## TASK BRIEF
Using the data below, reproduce exactly the lines from the line with "Screen dimensions: 1481x812" to the line with "Given: Vote No on the 9/13/2012 review", both included; pictures must be dropped.

## DATA SHOWN
◇ ◇ ◇ ◇ ◇ ◇ ◇

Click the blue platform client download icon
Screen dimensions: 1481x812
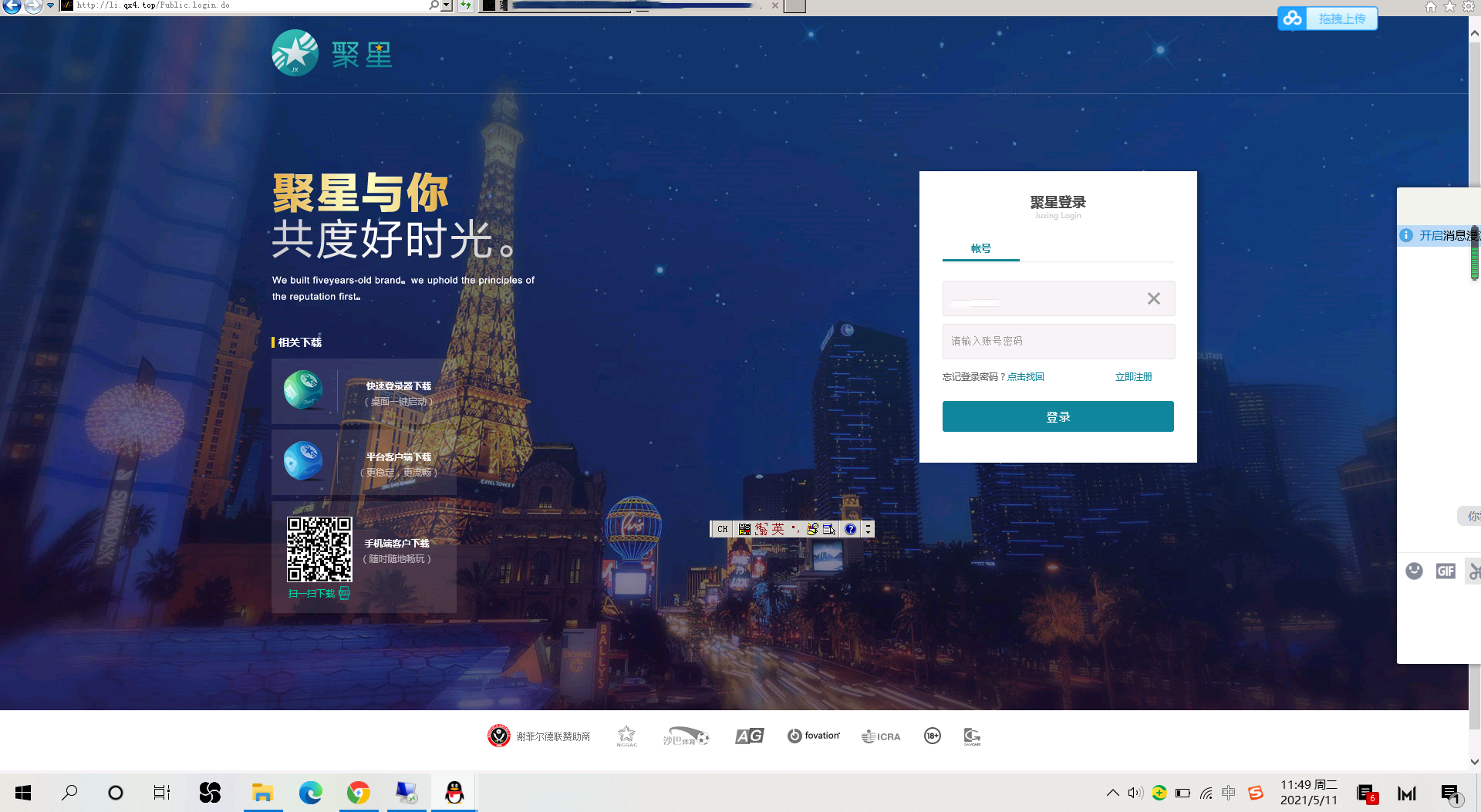click(303, 461)
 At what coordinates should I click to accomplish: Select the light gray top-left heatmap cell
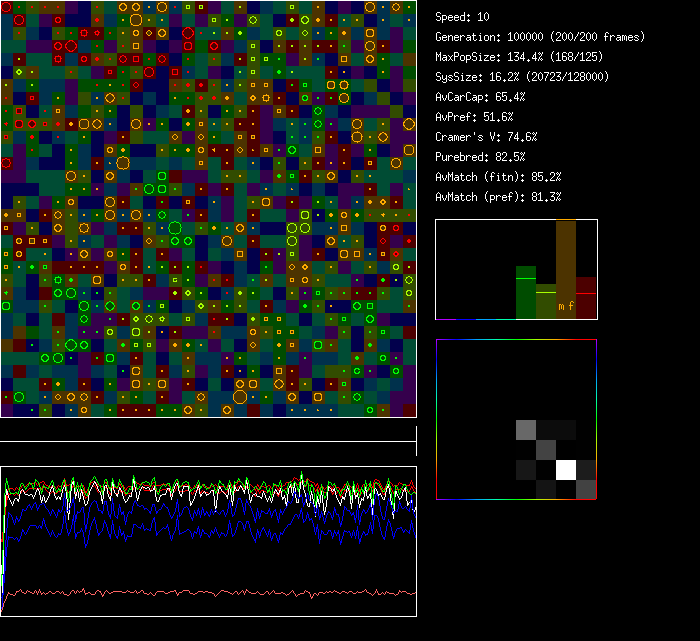(x=526, y=430)
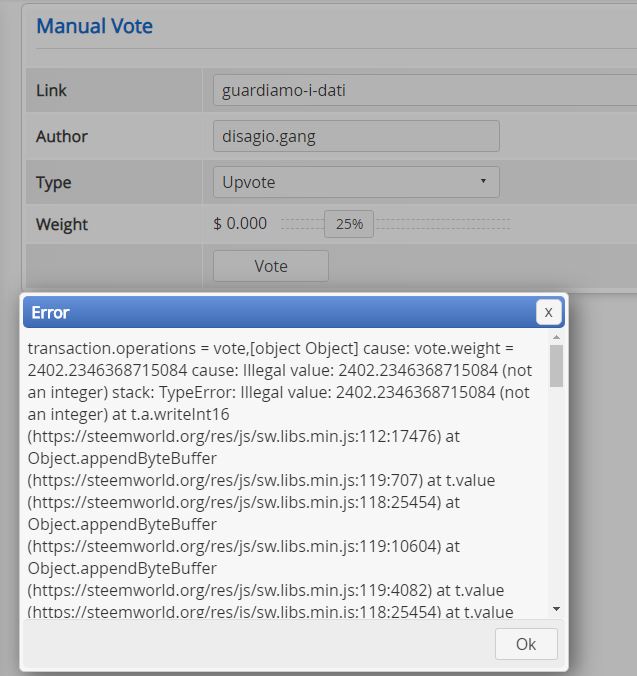Click the error scrollbar up arrow
This screenshot has height=676, width=637.
coord(556,337)
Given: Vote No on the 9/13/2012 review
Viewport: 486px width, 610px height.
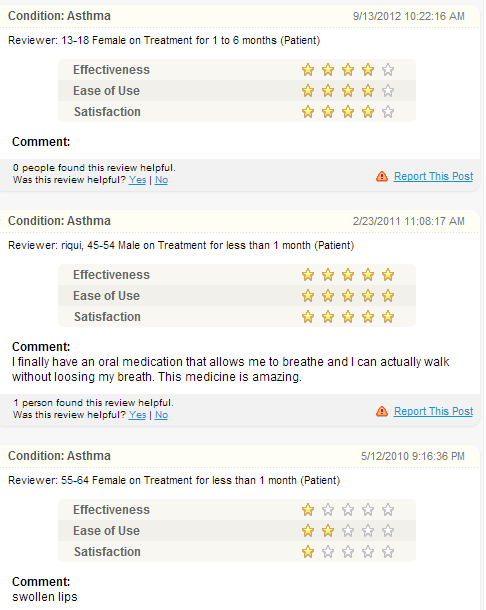Looking at the screenshot, I should (161, 180).
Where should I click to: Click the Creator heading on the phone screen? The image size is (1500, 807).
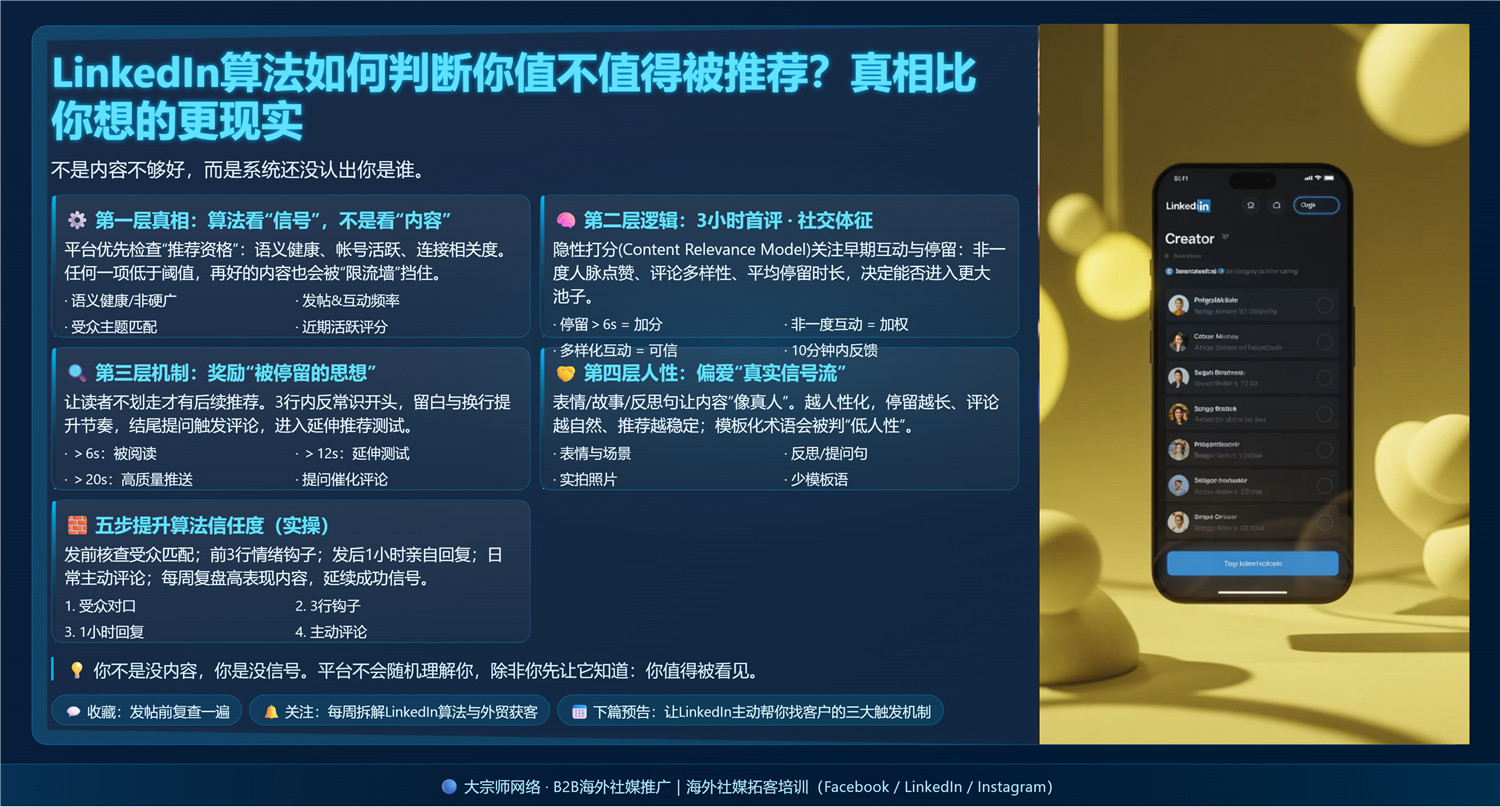pos(1189,239)
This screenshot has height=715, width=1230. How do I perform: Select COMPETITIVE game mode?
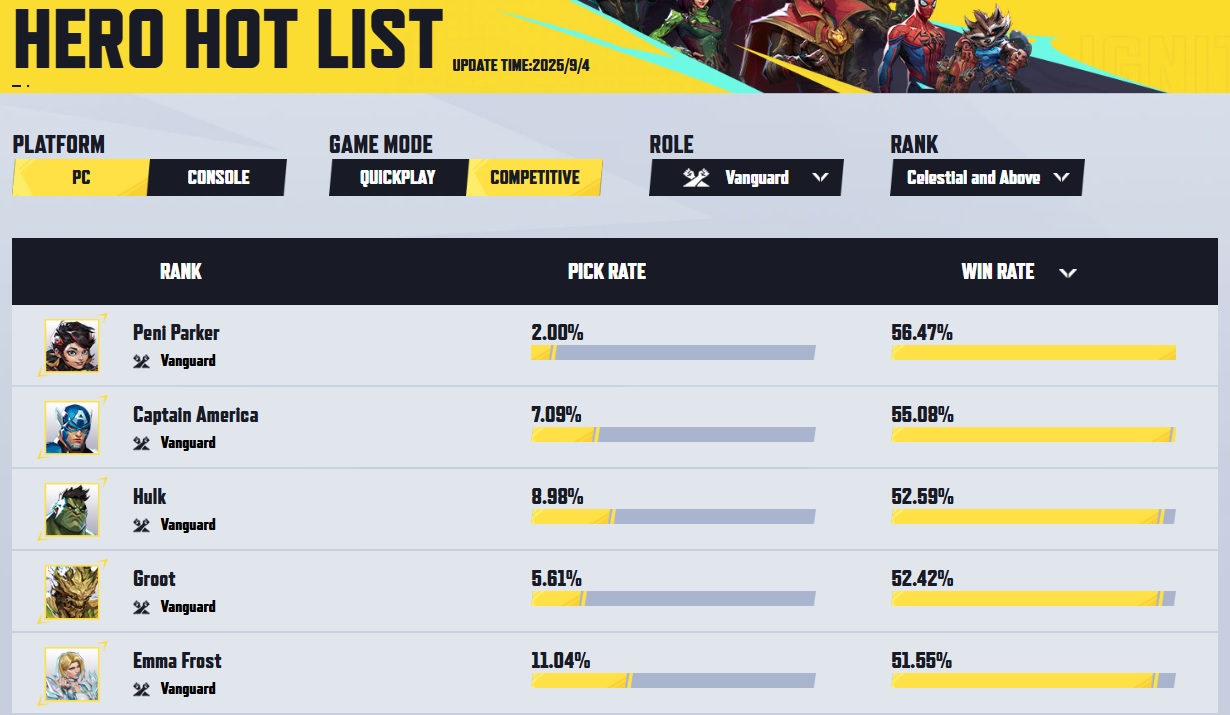pos(535,178)
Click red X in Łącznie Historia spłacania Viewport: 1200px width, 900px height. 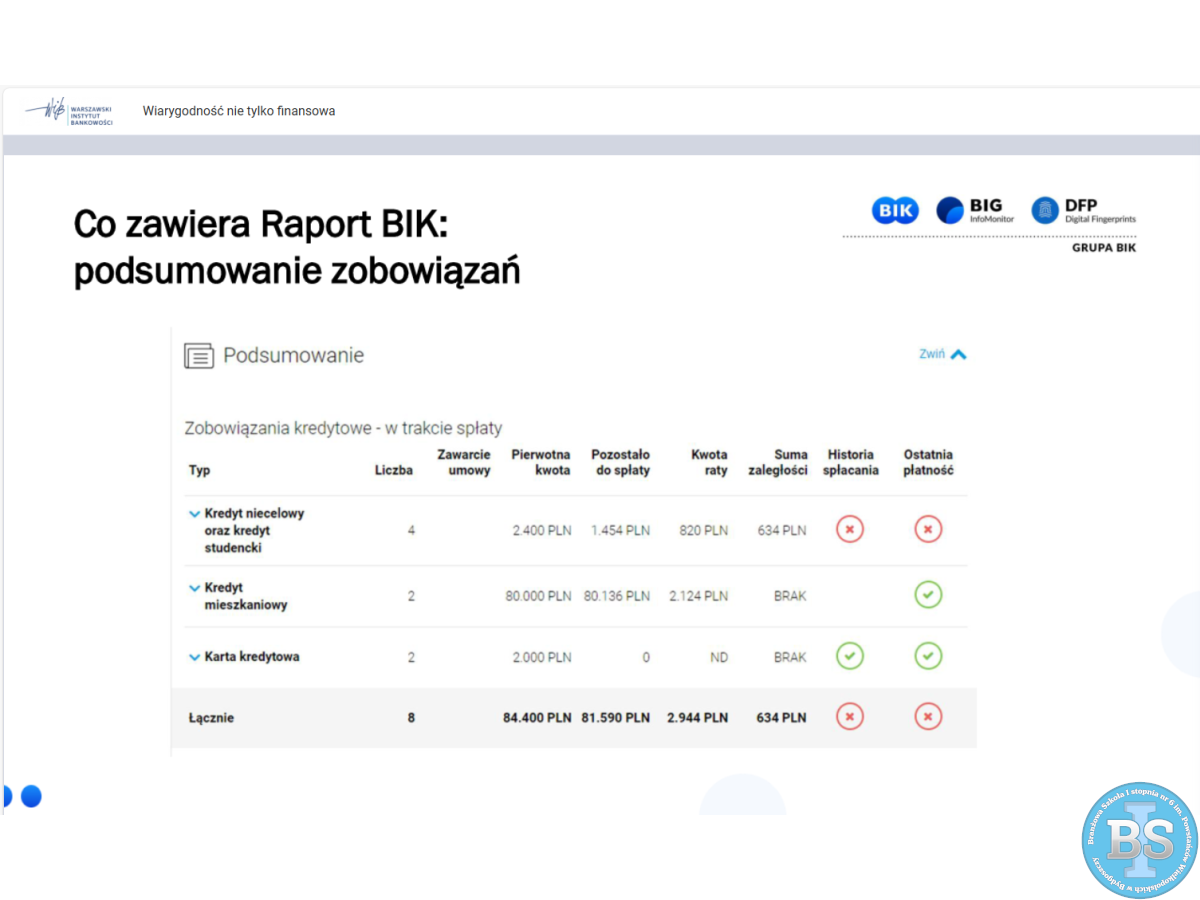pyautogui.click(x=850, y=717)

◇ ◇ ◇ ◇ ◇ ◇ ◇

## ANSWER AREA
Screen dimensions: 1481x812
click(303, 461)
 At what coordinates should I click to accomplish: Select the light gray top-left heatmap cell
(x=526, y=430)
Click the error scrollbar up arrow
This screenshot has height=676, width=637.
coord(556,337)
Given: Vote No on the 9/13/2012 review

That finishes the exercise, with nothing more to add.